Designing for Being-With: Presence Without Personhood in Conversational Human-AI Interaction
Hector Michael Fried, Robin Hill

TL;DR
This paper proposes a design approach for conversational AI that emphasizes relational presence without implying personhood, focusing on ethical interaction in sensitive contexts.
Contribution
It introduces the concept of bounded relational presence and offers design principles to manage relational engagement ethically without overreach.
Findings
Developed principles for designing bounded relational presence.
Demonstrated how presence can be tuned and withdrawn intentionally.
Provided ethnographic insights into conversational agent deployment.
Abstract
Conversational AI systems increasingly generate social presence through linguistic fluency, emotional mirroring, and continuity across interactions.

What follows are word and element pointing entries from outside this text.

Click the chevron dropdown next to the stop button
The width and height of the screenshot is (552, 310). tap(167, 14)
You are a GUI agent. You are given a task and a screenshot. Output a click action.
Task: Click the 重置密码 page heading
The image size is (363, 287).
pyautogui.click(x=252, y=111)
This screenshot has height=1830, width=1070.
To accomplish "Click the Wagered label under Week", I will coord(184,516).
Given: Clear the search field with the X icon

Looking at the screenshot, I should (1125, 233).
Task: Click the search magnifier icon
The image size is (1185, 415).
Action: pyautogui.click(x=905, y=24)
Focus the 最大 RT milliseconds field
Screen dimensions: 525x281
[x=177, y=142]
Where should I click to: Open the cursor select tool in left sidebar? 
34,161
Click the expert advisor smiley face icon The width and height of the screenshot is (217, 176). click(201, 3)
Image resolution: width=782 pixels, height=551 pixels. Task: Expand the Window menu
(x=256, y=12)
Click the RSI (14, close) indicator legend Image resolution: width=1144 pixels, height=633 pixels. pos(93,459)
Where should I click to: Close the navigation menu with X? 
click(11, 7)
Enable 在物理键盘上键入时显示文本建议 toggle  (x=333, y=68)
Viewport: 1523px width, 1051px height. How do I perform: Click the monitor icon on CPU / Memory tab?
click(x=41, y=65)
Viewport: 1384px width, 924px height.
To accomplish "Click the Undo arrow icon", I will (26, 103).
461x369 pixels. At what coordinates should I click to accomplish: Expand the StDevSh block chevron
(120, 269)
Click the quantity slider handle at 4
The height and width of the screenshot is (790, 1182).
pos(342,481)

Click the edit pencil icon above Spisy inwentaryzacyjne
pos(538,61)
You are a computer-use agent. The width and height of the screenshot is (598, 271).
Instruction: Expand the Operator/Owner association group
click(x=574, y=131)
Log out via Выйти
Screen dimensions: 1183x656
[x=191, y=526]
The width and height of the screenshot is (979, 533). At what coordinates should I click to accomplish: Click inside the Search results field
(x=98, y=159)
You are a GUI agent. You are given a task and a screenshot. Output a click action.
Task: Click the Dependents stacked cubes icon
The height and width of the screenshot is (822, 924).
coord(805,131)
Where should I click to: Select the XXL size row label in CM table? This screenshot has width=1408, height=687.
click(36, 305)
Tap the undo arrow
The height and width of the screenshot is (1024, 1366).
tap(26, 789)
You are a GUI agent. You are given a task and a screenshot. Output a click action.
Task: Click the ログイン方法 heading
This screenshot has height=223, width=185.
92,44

While these qualities can support engagement, they also risk relational overreach-particularly in care-adjacent contexts where users may interpret fluent systems as empathic, competent, or authoritative. This position paper argues for a designerly alternative: being-with without becoming. Drawing on a program of research-through-design and design ethnography involving the design, deployment, and reflective analysis of conversational agents across public, educational, cultural, and care-adjacent settings, the paper introduces the concept of bounded relational presence. Bounded presence supports attentiveness, continuity, and responsiveness while explicitly avoiding claims of personhood, therapeutic authority, or human equivalence. Presence…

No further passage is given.